By 2030, we model US spend/use‑case mix as Imaging (~32%), Digital Pathology & Lab (~22%), Cardiology (~14%), Triage & Virtual Care (~14%), RPM & Early Warning (~10%), and Admin/Workflow (~8%). The pie figure reflects the mix. Urban hubs drive imaging and pathology scale; rural networks lean on cloud triage and remote reads. Execution: deploy de‑identification and consent orchestration, standardize pipelines, and publish KPI dashboards with bias and drift indicators.

Competition spans imaging AI vendors, cloud platform providers, digital pathology players, and EHR/PACS incumbents.

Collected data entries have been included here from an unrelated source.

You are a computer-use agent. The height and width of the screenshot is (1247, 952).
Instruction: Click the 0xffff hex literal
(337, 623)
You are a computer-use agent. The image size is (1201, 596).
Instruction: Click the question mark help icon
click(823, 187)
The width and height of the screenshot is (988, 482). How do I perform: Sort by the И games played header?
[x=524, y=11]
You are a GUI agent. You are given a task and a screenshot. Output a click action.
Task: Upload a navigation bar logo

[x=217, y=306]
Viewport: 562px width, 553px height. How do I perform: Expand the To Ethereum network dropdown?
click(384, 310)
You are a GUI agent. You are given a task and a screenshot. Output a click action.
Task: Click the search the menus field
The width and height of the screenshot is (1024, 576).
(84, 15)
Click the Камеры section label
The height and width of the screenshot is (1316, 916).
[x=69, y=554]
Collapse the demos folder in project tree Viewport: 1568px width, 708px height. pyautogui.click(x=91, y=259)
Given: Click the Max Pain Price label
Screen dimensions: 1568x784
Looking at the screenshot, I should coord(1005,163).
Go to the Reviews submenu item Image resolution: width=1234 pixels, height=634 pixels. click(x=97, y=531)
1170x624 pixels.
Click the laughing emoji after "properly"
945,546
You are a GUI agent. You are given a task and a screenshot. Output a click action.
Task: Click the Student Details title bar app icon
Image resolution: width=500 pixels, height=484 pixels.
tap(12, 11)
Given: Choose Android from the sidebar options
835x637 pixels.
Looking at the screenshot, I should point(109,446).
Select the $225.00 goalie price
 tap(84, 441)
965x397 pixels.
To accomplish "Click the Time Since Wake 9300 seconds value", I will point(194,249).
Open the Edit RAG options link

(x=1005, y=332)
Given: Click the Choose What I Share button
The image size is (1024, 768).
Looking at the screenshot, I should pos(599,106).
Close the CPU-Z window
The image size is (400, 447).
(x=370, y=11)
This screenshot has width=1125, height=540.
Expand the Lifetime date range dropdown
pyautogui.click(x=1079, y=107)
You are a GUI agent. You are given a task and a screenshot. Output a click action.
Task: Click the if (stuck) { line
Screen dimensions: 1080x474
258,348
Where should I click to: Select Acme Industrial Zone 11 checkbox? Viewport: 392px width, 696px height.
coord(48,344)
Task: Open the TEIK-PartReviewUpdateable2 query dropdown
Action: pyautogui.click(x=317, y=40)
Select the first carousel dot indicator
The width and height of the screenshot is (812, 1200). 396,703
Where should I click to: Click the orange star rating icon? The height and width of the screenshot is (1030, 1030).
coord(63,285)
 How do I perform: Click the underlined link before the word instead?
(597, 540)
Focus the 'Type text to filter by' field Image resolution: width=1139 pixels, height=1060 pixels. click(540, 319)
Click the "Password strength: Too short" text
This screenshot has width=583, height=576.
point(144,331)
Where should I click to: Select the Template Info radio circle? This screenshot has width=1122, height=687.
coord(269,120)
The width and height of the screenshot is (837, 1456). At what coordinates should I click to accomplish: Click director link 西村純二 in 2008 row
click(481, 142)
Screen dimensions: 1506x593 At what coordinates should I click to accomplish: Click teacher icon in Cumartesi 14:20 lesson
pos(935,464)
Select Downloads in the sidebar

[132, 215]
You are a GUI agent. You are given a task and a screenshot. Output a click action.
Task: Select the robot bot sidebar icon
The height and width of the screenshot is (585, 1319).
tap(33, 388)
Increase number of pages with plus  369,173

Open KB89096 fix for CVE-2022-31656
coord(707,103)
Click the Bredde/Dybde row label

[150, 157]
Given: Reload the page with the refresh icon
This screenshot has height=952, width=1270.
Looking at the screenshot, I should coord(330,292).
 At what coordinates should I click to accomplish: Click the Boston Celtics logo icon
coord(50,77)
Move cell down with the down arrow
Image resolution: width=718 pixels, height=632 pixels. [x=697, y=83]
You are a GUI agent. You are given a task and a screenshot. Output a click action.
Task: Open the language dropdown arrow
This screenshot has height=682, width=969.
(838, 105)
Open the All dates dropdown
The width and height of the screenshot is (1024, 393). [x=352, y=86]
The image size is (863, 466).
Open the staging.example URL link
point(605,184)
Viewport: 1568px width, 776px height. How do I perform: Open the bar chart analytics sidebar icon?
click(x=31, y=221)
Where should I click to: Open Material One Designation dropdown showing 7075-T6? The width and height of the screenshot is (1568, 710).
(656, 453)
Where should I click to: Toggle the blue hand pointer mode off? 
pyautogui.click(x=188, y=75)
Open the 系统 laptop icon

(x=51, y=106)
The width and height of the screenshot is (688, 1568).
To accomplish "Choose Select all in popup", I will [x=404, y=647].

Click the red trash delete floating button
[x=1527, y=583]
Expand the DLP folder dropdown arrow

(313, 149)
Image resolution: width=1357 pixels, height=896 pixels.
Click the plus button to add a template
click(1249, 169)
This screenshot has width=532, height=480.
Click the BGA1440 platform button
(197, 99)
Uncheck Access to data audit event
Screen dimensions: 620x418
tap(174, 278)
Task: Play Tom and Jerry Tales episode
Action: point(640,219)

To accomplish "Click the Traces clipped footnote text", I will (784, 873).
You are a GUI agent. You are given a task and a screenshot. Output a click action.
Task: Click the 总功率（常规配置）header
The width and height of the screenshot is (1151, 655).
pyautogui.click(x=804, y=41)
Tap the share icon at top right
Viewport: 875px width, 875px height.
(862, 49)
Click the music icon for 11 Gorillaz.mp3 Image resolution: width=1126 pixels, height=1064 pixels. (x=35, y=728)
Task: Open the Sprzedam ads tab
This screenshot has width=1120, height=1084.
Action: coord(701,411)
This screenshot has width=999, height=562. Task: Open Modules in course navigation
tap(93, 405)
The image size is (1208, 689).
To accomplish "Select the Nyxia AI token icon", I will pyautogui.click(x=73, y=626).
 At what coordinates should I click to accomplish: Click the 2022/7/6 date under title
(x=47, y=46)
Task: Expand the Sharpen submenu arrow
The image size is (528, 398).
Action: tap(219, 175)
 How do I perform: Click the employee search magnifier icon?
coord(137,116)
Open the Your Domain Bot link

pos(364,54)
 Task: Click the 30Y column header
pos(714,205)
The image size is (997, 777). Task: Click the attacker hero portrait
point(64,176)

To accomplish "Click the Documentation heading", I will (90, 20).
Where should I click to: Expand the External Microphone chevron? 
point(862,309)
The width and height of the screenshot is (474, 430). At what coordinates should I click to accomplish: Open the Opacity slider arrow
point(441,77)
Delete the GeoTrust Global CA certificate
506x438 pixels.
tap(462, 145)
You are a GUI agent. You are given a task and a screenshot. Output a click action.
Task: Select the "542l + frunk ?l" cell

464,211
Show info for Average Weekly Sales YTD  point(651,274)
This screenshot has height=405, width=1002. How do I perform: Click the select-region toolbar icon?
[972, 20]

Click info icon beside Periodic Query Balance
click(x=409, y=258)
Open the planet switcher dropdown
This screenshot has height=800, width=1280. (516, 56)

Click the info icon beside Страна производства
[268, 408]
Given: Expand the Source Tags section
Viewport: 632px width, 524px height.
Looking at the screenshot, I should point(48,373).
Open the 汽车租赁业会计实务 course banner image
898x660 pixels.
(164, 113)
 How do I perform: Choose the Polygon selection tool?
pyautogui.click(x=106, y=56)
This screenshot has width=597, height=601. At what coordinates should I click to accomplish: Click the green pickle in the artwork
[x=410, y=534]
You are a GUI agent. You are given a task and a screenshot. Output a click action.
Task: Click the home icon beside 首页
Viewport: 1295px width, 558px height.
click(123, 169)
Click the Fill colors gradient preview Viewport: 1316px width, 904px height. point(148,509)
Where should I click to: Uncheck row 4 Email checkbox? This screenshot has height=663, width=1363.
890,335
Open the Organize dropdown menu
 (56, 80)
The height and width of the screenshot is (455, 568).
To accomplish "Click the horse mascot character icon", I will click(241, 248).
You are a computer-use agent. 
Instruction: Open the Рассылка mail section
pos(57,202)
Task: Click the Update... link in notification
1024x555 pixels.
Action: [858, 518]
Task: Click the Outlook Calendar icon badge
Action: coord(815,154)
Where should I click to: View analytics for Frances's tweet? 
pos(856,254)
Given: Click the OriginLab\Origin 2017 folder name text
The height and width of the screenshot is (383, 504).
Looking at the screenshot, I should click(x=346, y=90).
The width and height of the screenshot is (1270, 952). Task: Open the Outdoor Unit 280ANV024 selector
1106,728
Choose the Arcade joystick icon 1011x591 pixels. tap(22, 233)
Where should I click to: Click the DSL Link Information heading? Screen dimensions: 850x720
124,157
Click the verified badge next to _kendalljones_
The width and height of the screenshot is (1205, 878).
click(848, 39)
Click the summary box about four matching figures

Differentiation vectors: (1) multimodal model performance and generalization, (2) regulatory tooling and post‑market surveillance, (3) integration depth (PACS/VNA, LIS, EHR), (4) explainability and bias dashboards, and (5) time‑to‑value and support. Procurement guidance: require open APIs, exportable evidence packages, SaMD change-control plans, and SLAs tied to clinical metrics. Competitive KPIs: AUROC, sensitivity/specificity, FPR, TAT, $/case, IRR uplift.